Kemudian datanglah seorang ibu dengan dua orang anak perempuannya.
" No school today ?" tanya teman saya kepada ibu itu
(karena waktu itu adalah jam sekolah )
" They are home schooled," jawab ibu itu
" Oh, what a great mom you are," puji teman saya

Dalam hati saya juga memuji ibu tersebut.
Homeschooling itu bikin kerjaan ekstra buat ibu rumah tangga
( No homeschooling for me, hehehehe ).
Setelah membayar dan mengambil pesanannya,
si ibu beserta dua orang anak perempuannya keluar dari resto teman saya.

Begitu tamunya pergi, teman saya langsung heboh.
"Hei , kamu lihat kan ibu itu..Dia kelihatannya manis kan ?"

Saya menganggukan kepala. Mulailah teman saya bercerita.

Si ibu itu dulu sempat sering ke resto teman saya.
Ia juga sering kelihatan di kompleks pertokoan
di mana resto teman saya berada.
Itu berlangsung selama kurang lebih setahun.
Namun , kemudian teman saya tidak pernah melihat ibu itu lagi.
Dan pada suatu malam, ketika teman saya sedang menonton televisi acara kriminal.. terpampanglah foto si ibu itu.

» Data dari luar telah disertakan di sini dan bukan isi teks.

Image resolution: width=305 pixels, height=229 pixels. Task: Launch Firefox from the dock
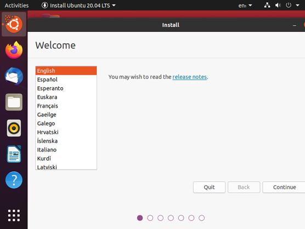pyautogui.click(x=14, y=50)
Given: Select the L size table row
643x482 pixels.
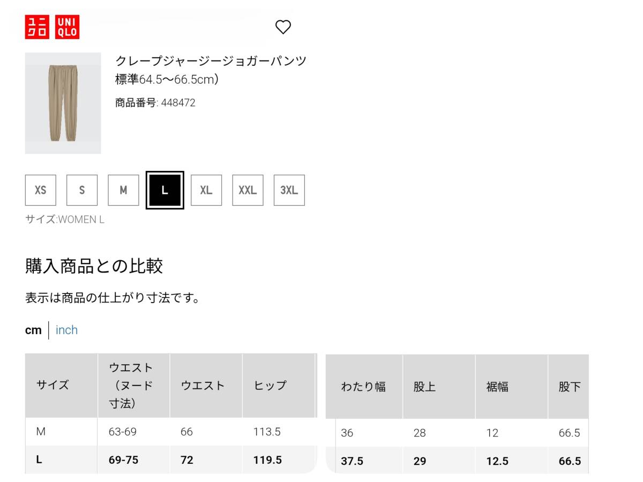Looking at the screenshot, I should click(170, 460).
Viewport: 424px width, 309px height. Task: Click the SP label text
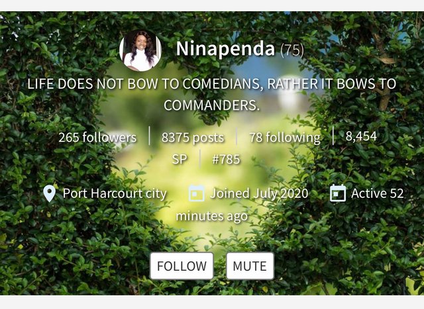click(x=180, y=159)
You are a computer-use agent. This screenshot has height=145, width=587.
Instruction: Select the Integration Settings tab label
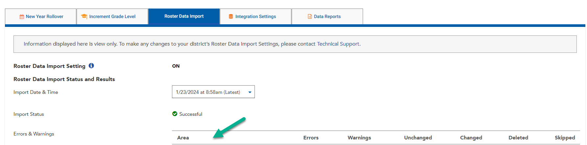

Ibu itu diseret ke pengadilan,
karena mencampur obat tetes mata suaminya dengan cairan pembersih. Akibatnya mata suaminya menjadi rusak.
Ketika suaminya pergi ke rumah sakit dan memeriksa matanya,
pihak rumah sakit langsung menelepon polisi.
Dan kemudian kisah mereka jadi rame.

Rupanya ibu itu mau balas dendam karena suaminya berselingkuh.

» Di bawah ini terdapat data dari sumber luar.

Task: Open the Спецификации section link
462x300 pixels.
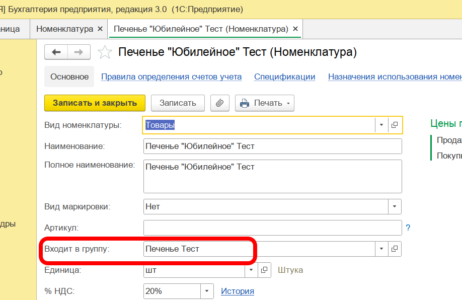Action: [x=284, y=77]
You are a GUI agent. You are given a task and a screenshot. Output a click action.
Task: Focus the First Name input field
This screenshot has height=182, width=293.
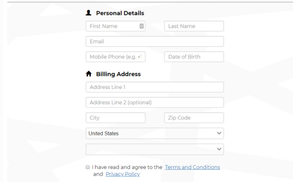[x=115, y=26]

Saya pun teringat kisah kriminal yang saya baca minggu lalu, tentang seorang pacar gelap yang meracuni kekasihnya karena kekasihnya mau balik kepada istrinya. Akibat diracuni, sang lelaki jadi mengalami kerusakan ginjal.
Mereka berdua adalah dokter oncologist dari rumah sakit terkenal di Amerika.

Haduhhhhh....!

Saya jadi ingat teman yang lain. Ia cerai lalu menikah dengan suami kedua. Perceraiannya dengan suami pertama disebabkan karena eks-nya kecanduan berselingkuh. Saya telepon dia.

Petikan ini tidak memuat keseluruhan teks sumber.